Warning & Disclaimer: The pages, articles and comments on do not constitute legal advice, nor do they create any attorney-client relationship. The articles published express the personal opinion and views of the author as of the time of publication and should not be attributed to the author’s employer, clients or the sponsors of

Join the Discussion

3 comments so far.

  • [Avatar for Dave]
    February 4, 2010 04:31 pm

    The idea of creating trackable small changes in each copy of a distributed document, with the use of a unique combination of synonyms or puncutation in each copy, is not new. This has long been done with top secret documents to provide a means of identifying the leaker. In the event of a leak, if the leaked document was recovered or reproduced the unique clues embedded in the document could be used to find out who the document had originally been issued to.

    Whether or not doing this process through an automated system is unique is…well, up to the patent examiner to determine. But the general concept is not unique and has at least been described in a number of spy novels.

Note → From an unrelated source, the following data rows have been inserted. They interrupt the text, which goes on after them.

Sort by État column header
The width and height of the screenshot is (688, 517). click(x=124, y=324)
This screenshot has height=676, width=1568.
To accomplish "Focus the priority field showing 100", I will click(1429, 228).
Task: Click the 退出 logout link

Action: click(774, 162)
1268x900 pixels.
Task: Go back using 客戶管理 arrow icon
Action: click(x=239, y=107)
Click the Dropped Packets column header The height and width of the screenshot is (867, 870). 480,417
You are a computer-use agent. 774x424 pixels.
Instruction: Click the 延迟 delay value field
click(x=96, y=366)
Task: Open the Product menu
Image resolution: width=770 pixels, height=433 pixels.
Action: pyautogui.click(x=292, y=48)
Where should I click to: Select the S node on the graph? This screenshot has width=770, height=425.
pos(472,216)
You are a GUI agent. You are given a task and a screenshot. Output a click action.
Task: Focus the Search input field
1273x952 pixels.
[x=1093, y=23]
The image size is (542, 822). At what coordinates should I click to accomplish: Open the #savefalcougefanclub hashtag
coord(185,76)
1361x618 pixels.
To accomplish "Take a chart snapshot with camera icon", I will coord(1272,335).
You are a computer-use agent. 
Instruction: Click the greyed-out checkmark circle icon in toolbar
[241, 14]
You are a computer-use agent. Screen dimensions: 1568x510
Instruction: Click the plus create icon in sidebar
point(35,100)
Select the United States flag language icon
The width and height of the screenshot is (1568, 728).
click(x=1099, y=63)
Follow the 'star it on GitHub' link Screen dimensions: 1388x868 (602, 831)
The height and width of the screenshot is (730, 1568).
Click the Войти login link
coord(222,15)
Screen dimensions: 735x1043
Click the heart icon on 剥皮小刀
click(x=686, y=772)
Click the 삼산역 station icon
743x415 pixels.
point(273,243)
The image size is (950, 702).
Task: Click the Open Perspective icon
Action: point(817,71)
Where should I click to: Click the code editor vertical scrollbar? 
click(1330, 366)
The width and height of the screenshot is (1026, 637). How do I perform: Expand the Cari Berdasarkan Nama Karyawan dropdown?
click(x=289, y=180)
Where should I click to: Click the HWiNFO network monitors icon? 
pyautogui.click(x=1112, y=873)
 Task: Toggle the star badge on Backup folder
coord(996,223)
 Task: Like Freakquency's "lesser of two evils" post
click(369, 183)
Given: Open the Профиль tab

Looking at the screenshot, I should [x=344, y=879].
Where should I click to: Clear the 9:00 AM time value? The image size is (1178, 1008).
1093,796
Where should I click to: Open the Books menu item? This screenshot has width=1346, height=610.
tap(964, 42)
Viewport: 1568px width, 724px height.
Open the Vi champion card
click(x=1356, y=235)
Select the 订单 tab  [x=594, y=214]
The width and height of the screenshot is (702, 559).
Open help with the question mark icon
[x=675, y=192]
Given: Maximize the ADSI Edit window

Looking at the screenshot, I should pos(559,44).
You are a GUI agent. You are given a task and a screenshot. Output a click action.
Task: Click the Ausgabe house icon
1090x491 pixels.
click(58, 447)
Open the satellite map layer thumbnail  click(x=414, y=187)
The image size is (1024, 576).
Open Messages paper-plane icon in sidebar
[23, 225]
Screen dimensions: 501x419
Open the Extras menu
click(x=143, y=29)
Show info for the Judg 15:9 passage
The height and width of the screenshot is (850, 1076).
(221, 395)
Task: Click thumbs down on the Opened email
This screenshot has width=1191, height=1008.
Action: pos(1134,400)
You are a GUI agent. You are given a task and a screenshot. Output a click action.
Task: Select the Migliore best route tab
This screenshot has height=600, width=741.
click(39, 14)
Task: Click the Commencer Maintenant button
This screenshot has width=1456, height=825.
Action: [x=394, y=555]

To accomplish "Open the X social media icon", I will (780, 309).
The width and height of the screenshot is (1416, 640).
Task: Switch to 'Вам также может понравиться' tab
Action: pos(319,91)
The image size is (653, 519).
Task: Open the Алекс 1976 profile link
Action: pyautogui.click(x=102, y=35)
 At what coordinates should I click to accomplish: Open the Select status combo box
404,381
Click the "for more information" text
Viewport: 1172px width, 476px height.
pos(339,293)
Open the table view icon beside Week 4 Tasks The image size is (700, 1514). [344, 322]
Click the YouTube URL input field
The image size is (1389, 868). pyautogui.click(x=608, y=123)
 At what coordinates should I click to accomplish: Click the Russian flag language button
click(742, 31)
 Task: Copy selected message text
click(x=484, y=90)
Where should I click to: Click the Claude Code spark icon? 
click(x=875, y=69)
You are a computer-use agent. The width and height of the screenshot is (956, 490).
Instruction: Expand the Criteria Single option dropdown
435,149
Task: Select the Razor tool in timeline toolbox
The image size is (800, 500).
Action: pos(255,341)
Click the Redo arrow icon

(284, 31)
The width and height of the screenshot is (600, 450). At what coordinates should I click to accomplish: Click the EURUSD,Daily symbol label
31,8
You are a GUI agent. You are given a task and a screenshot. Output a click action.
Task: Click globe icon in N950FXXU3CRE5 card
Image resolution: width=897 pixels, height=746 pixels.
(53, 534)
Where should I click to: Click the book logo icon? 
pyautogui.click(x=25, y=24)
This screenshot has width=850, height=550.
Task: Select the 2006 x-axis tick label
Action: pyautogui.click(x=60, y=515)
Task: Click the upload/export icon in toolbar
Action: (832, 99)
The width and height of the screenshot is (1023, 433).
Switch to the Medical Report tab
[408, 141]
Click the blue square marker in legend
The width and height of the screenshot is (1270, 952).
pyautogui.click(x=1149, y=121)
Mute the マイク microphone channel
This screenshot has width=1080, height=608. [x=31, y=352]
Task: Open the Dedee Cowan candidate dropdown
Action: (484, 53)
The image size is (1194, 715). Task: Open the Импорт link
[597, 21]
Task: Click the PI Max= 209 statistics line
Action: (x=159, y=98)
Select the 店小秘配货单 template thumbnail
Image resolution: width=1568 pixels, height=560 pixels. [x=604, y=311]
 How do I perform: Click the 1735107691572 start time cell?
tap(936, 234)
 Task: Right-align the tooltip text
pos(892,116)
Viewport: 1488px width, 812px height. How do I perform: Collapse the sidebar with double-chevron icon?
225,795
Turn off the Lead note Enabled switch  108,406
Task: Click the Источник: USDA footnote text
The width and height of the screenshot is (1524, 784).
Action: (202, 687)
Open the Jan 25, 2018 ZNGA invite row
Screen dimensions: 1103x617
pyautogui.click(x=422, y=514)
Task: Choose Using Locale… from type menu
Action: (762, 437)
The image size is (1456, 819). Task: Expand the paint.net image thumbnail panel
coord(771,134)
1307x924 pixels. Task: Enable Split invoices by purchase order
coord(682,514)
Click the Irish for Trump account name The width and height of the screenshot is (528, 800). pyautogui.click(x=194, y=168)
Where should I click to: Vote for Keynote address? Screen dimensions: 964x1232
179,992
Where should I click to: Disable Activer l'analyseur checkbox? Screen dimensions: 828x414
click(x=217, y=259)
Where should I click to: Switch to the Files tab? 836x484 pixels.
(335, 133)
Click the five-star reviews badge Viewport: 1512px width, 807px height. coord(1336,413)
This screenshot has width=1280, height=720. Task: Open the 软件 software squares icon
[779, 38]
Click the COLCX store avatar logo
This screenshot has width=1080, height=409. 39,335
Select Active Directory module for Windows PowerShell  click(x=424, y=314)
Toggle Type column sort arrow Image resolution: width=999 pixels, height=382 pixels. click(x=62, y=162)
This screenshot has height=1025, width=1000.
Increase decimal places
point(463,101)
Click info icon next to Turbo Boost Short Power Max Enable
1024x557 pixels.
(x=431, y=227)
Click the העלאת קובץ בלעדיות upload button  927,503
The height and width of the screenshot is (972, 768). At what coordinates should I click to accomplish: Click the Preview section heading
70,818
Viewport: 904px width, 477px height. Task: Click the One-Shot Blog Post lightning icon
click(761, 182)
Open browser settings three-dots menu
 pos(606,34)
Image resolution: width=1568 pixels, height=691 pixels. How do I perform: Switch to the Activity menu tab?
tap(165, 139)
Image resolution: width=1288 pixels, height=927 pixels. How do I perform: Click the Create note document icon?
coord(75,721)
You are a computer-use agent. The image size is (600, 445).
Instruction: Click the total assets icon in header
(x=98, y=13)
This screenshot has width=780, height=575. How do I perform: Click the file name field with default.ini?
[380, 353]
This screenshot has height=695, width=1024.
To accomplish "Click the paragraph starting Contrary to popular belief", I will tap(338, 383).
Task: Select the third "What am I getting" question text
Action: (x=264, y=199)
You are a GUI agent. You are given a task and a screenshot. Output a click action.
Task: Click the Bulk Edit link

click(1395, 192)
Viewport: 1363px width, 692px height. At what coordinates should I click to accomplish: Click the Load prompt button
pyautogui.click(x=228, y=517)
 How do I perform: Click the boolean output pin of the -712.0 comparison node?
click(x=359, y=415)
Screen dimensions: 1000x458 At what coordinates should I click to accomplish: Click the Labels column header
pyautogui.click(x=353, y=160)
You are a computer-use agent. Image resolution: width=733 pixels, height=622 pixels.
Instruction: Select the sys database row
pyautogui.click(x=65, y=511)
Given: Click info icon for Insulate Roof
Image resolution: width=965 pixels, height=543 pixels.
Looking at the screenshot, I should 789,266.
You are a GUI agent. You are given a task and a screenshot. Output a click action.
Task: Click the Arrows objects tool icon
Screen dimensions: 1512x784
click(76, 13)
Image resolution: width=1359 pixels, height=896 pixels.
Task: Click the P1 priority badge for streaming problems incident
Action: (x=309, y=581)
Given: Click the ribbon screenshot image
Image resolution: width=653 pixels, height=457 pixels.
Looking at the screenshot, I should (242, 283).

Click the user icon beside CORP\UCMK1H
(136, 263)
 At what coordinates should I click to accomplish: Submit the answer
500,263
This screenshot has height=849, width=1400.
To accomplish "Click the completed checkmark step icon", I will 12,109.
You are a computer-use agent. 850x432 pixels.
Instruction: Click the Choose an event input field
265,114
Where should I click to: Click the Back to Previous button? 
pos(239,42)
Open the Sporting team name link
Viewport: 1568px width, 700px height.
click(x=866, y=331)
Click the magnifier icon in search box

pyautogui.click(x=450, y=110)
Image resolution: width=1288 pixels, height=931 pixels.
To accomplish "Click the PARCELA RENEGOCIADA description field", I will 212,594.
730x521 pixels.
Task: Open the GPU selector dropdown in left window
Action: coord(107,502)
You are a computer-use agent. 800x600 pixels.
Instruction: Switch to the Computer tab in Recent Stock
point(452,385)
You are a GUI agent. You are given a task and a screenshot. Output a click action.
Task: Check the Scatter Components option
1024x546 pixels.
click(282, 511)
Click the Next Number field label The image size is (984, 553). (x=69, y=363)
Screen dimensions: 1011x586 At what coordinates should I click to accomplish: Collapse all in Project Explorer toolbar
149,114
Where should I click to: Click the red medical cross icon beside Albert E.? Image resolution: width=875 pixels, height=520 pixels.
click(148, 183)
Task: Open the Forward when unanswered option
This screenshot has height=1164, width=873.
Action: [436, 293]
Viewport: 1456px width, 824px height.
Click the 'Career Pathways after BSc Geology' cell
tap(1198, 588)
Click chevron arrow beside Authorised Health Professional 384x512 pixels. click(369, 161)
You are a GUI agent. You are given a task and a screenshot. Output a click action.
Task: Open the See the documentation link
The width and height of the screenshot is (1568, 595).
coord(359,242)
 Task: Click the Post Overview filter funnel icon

  • [Avatar for Pissed off Programmer]
    Pissed off Programmer
    October 31, 2009 11:13 am


    The beautiful thing about math is that it does work the same in the computer as it does on paper, excluding power failures and other such nonsense. Physics on the other hand has a lot more variability to it which goes into things like engines. I agree with the precept that computer science does not equal software engineering, but people aren’t patenting contingency planning, which is the art in software engineering. We have these great things in math called proofs. Most software “engineers” don’t know very much about the mathematical foundations they work with and their code and algorithms are very poor. So I suppose they might not get a working program together that doesn’t have a bunch of bugs in it, but it’s not like the majority of these patents contain any real technical information to alleviate this problem either.

    I read all the claims for this patent, or rather skimmed since a lot of it was duplicate text; you can really tell the parts where they include buzz phrases to ensure acceptance. I find claim 20 to be rather odd since all textual material is copyrighted, if the author so wished to fight for it. I guess they mean registered copyrighted works?

    Web service infrastructure, relational databases, sophisticated search and replace algorithms, these are nothing new. The fact that nobody has put together this particular combination yet doesn’t say anything about it except that there has been no demand. I didn’t read a single technical sentence in that entire patent that would help me implement this thing if I didn’t know how already, and I could, not just try. To me it just reads like an idea patent on a particular combination of different already existing technologies. If they were the first people to devise an algorithm that could sophisticated search and replace words in a text file or stream then I would be more impressed.

    I will say this though, for all the attacks I have made against you I do agree that the future lies in a marriage of open source with proprietary components. I think the future is in modularized programs that use open source libraries to do the work merged with professional design, testing, support, and end user content.

  • [Avatar for Adam]
    October 30, 2009 03:45 pm

    The basic idea of this patent, replacing text with synonyms on the fly for a web page, has been done for at least a decade in forum software with “swear filter” features. They add the concept of doing it for the purpose of digital watermarking, instead of for protecting the sensibilities of readers, which is an interesting idea, though one likely distasteful to both authors and readers.

    I have a legal question, though: to what extent are motivations important in determining whether someone infringes on the patent? Claim 25, for example, only seems to cover locating unauthorized copies of the data. But what if you used all of the methods in the patent to locate authorized copies of the data? The only difference is the reason you want to practice the methods. Would you still be infringing the patent?